About This Recipe
This recipe ensures that messages that enter a system are resequenced and processed in a specific order.
The Sequencing Problem
Often, you have a stream of requests that must be executed in order, for example, create account, update account address, and update account contacts. The later two activities can't occur until the first has completed.
Before you can sequence messages, you need to know the order in which the messages should be processed. So, you need to use some sort of sequencing ID. This ID could be a timestamp or an actual sequence identifier. If you're using timestamps, then the closer to the message origin that the timestamp is applied the better. For example, if you take the timestamp from when the message arrives in Oracle Integration, then a network delay may have already caused our messages to be out of order. Typically, you don't want all messages to be in the same ordered sequence. In our account example, only messages for a given account need to be ordered. Messages for different accounts can execute in parallel. So, now you also need some sort of group ID to identify different sequence streams within your message stream.
After you have the messages and know their order, you can process them. Inherent in a resequencing solution is some sort of delay to allow messages to arrive out of order and then be sorted into order. The size of the delay specifies how much time you can accept a message to be delayed before you go ahead without it.
The Resequencing Solution
- Processes the input message based on the desired sequence ID rather than on the order in which the messages arrive.
- Parks each message in storage for a certain period of time (parking time) so that any out-of-sequence messages have a chance to be processed in the desired order.

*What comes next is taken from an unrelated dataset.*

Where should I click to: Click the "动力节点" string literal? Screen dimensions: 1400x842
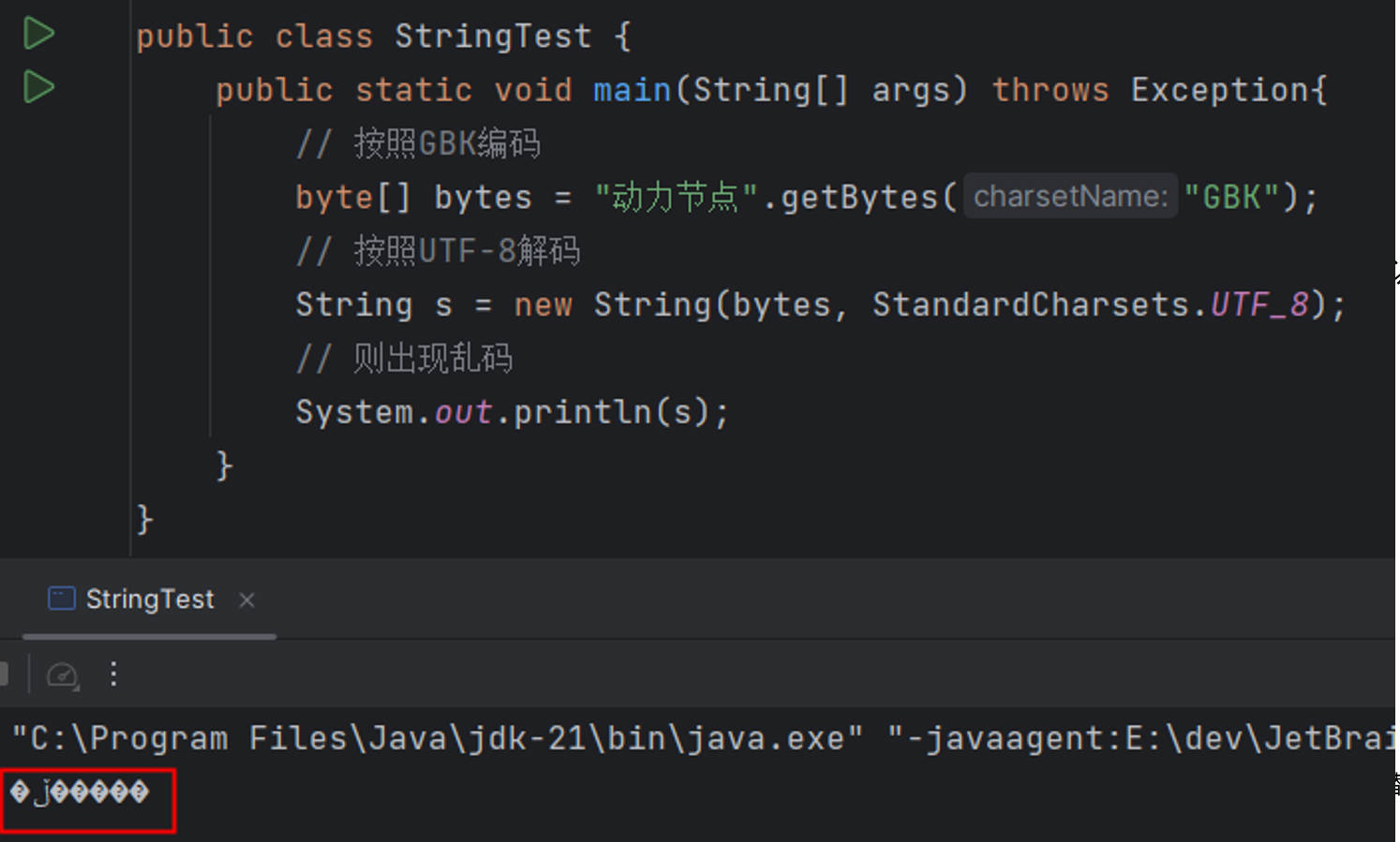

- Lets you configure the maximum number of message groups being processed in parallel in order to throttle the outgoing calls.
- Handles all errors, including system errors, network errors, and bad requests.
To use the recipe, you must install the recipe and configure the connections and other resources within it. The recipe includes a set of integrations, connections, and scripts that use standard Oracle Integration features.
- The resequencer producer integration is the source integration that receives the messages.
- The resequencer producer integration pushes the data to the database.
- The resequencer consumer integration pulls data based on scheduled frequency from the database.
- The resequencer consumer integration calls the dispatcher integration which then sends messages to the target system.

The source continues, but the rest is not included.